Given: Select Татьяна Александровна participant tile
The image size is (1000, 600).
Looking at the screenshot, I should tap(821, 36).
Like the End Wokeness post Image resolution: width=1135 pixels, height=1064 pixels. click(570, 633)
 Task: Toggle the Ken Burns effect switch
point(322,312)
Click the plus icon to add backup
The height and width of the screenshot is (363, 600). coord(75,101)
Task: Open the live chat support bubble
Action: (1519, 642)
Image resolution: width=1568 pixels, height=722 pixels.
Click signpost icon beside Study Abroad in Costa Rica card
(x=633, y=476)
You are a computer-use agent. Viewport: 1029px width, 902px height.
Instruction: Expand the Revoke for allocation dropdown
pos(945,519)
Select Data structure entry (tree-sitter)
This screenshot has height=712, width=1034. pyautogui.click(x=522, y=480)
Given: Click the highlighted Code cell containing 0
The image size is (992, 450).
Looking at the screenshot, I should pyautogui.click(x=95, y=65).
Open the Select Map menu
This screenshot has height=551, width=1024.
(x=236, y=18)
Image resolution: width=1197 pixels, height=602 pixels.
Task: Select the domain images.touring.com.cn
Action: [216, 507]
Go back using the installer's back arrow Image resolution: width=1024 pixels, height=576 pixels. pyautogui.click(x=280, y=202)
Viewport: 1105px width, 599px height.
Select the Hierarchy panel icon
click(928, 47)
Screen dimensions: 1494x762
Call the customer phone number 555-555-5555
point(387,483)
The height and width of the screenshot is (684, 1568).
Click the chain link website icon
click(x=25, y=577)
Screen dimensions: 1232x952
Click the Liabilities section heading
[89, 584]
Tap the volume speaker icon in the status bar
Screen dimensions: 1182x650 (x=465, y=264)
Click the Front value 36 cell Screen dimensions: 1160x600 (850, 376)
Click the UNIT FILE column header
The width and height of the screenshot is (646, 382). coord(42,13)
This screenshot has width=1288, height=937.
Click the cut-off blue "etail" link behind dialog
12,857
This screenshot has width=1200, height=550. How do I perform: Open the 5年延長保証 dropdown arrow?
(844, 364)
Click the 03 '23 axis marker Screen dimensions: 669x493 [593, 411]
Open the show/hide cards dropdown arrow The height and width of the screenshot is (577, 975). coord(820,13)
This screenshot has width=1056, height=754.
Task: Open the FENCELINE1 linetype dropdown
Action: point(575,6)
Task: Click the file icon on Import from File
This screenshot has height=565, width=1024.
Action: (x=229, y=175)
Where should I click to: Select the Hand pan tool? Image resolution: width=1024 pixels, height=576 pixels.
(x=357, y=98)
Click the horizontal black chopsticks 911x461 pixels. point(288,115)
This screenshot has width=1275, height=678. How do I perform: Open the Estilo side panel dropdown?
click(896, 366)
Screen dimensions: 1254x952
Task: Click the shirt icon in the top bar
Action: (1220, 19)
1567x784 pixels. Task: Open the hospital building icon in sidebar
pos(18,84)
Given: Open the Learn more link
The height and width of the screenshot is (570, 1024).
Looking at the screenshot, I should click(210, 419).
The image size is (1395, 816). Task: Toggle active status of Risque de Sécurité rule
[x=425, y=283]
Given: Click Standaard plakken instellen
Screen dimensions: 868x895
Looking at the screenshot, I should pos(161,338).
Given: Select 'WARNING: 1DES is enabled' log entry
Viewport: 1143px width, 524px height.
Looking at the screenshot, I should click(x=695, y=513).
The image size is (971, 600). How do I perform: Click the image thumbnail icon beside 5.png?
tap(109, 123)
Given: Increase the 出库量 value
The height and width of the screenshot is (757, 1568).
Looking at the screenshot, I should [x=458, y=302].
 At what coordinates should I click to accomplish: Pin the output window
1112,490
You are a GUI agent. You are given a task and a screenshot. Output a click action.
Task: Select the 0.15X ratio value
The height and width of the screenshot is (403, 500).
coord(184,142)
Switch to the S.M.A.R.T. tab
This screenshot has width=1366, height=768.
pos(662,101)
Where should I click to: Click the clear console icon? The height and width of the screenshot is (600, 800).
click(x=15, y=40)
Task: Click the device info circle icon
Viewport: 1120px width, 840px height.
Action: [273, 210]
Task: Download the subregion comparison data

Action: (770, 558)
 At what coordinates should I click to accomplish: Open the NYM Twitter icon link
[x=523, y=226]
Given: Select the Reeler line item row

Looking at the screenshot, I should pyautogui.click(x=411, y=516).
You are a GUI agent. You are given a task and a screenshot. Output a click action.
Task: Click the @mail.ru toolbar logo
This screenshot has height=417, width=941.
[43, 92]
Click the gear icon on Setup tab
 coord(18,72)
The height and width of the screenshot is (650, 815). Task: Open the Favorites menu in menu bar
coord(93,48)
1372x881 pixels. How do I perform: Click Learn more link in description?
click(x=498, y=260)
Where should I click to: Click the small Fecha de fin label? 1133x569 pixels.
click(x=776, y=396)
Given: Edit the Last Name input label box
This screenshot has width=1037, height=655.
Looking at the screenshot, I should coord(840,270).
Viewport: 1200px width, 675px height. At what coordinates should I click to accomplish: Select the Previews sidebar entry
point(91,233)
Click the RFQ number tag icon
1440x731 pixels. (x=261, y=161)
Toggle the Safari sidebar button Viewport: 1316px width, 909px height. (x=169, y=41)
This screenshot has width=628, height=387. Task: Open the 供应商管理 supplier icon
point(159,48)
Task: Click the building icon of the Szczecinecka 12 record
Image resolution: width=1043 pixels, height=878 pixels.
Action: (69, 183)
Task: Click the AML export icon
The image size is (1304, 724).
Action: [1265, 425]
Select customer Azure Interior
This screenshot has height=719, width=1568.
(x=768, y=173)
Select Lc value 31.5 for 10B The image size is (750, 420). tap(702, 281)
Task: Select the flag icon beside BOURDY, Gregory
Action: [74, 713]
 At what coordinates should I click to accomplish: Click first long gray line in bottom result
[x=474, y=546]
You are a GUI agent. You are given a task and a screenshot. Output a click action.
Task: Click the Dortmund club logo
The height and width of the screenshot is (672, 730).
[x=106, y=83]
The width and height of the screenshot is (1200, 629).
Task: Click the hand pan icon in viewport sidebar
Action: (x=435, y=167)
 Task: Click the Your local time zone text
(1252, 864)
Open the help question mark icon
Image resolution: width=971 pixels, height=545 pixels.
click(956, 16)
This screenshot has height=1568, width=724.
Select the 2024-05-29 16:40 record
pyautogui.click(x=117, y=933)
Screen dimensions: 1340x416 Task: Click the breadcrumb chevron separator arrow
---*---
» Problem statement: Could you repeat exactly the lines in the listing above from the one with "Go back using" down to the one with "Click the Front"? Include both of those lines.

» Answer space:
Go back using the installer's back arrow Image resolution: width=1024 pixels, height=576 pixels. pyautogui.click(x=280, y=202)
Viewport: 1105px width, 599px height.
Select the Hierarchy panel icon
click(928, 47)
Screen dimensions: 1494x762
Call the customer phone number 555-555-5555
point(387,483)
The height and width of the screenshot is (684, 1568).
Click the chain link website icon
click(x=25, y=577)
Screen dimensions: 1232x952
Click the Liabilities section heading
[89, 584]
Tap the volume speaker icon in the status bar
Screen dimensions: 1182x650 (x=465, y=264)
Click the Front value 36 cell Screen dimensions: 1160x600 (850, 376)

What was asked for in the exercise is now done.